Hello @LeslieTrue, and very nice work! Congrats on the ICLR acceptance!

I am really interested in reproducing your results on ImageNet. To this end, I would like to ask 2 things:

1. Hyperparameters on the paper and script args

After trying to match the code to the paper and supp. (table 7), I end up with the following hyperparameters for ImageNet

 "hidden_dim": 2048, 
 "z_dim": 1024, 
 "n_clusters": 1000, 
 "epo": 20, 
 "bs": 1024, 
 "lr": 0.0001, 
 "lr_c": 0.0001, 
 "momo": 0.9, 
 "pigam": 0.05, 
 "wd1": 0.0001, 
 "wd2": 0.005, 
 "eps": 0.1,   #  used in MLCLoss
 "pieta": 0.12,  # sinkhon knop for imagenet
 "piiter": 5, 
 "seed": 42, 
 "warmup": 2000,  # is this correct? Is this what you mean by 1-2 epochs on imagenet I guess?

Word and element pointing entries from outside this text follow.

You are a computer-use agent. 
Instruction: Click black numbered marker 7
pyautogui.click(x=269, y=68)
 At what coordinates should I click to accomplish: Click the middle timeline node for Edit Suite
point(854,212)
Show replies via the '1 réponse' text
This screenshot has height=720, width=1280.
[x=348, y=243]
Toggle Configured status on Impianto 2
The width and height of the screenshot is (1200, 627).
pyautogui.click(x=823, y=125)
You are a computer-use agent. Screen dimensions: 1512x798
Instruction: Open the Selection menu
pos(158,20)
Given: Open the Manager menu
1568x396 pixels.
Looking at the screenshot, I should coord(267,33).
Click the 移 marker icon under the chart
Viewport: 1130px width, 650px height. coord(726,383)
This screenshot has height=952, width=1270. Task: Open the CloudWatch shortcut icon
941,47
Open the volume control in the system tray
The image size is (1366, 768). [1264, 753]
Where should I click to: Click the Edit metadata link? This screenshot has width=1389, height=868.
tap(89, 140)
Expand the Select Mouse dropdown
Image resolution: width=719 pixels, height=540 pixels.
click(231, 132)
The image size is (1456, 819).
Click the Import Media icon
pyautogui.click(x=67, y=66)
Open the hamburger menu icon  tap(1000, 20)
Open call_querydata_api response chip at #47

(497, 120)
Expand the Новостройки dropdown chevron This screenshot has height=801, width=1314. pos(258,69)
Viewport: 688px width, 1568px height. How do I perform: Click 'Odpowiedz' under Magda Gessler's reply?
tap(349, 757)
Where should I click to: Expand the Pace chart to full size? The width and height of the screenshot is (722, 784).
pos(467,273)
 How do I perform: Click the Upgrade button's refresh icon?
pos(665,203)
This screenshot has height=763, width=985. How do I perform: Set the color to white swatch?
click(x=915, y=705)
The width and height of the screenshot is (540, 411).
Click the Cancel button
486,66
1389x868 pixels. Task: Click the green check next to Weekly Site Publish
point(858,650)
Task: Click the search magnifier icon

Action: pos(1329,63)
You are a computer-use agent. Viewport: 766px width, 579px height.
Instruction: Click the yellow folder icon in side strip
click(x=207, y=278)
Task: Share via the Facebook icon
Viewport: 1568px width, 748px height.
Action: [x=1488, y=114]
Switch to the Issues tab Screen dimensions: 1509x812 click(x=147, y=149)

Could you please confirm and let me know if there is any other hyperparameter I need to specify that may not be in the paper? Saving the args you specified to get state-of-the-art results to a .json file would help.

2. Evaluation after training

During training the MLPs on top of CLIP, you have an intermediate evaluation, which, to my understanding, is based on the mini-batch. Thus, the provided script main_efficient.py does not have any evaluation to reproduce the NMI and ACC from the paper.

How do I do that? So far, my best guess is that I need to compute z, logits = model(x) for the whole dataset and store the results and afterward:

self_coeff = (logits @ logits.T).abs().unsqueeze(0)
Pi = sink_layer(self_coeff)[0]
Pi = Pi * Pi.shape[-1]
Pi = Pi[0]
Pi_np = Pi.detach().cpu().numpy()
acc_lst, nmi_lst, _, _, pred_lst = spectral_clustering_metrics(Pi_np, n_clusters, y_np)

Is this how you actually evaluated? I guess if the test set has $n$ samples, that means that we need to compute the eigenvalues of an $n \times n$ matrix, which, as far as I can recall, is of $O(n^3)$.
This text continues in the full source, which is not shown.